To that point, Sameer Sharma, a veteran DoorDash driver from Haywood, California, found some humor in the viral Blind post.

“I was laughing my head off at them that the one person could not do one delivery, but [is] getting half million wages a year. It's a very petty thing. They should do more than one delivery I believe,” Sharma said in a phone interview with Yahoo Finance.

“They might be lucky and get that one order and be okay, but what about all the other orders that we have to struggle [with] on a daily basis where we have to wait maybe half an hour [to] 45 minutes at a restaurant. We don't get any extra for waiting, ” Sharma added.

It's not reasonable anymore. Sit and wait for my food for a whole hour, I got $2.50 for you, period.Veronica Barnes, DoorDash driver

Yet Reynolds, who acknowledged that all employees weren't hired to do deliveries, suggested that a minimum of 15 deliveries day would "really make it worth your time.” On a typical day, he makes anywhere from $80 to $100 dollars in tips — on top of the pay which could be around upwards of $200 “if you had a really good day.”

But sometimes, “a good day” is out of the Dasher’s hands, he added.

The best experience is “when you're working and everything's running smoothly…. you're not really waiting on restaurants… you're finding the addresses…there's some days where they're not smooth and everything takes a lot longer and you don't make as much money as you want to," Reynolds explained.

According to DoorDash, base pay is calculated based on estimated time, distance, and desirability of an order.

The typical Dasher drives less than 4 hours a week and earns an average of $25 per an hour — including 100% of tips, with 90% of all Dashers delivering under 10 hours a week, according to the delivery service company.

Dashers can expect to earn a base pay between $2 to $10 plus.

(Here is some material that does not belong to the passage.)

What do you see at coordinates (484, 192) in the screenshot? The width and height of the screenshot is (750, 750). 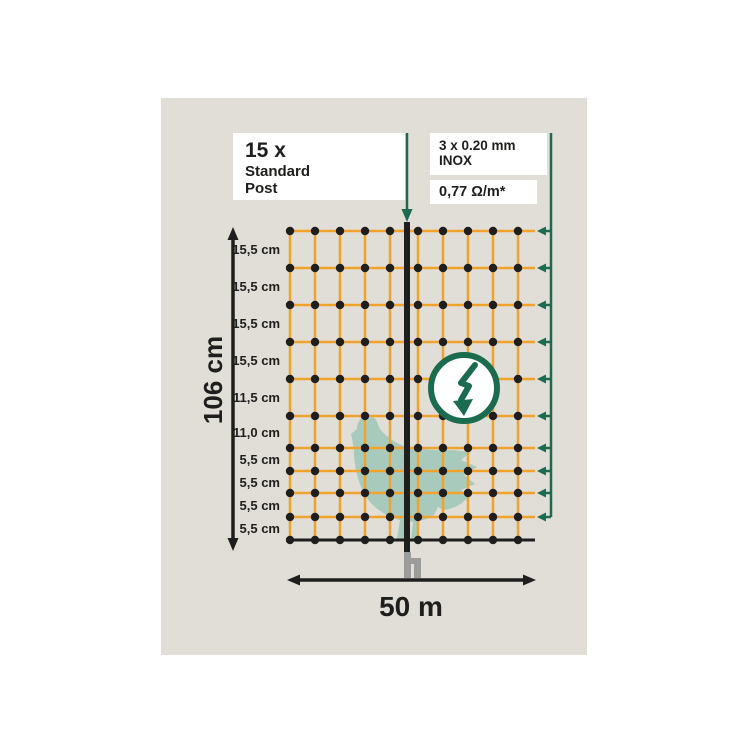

While some drivers have complained about a lack of transparency in tipping, DoorDash insists couriers get 100% of all customer tips.

Still, some drivers have complained about pay being on the lower end, or low-priced orders that simply aren't worth the wait.

“It's not reasonable anymore. Sit and wait for my food for a whole hour, I got $2.50 for you, period,” Barnes said.

“I can't afford it. I'll screenshot it and decline it. This order is too small, $2.50. Like really – gas is $2.89 and then if you go to California, gas is more than that,” she added.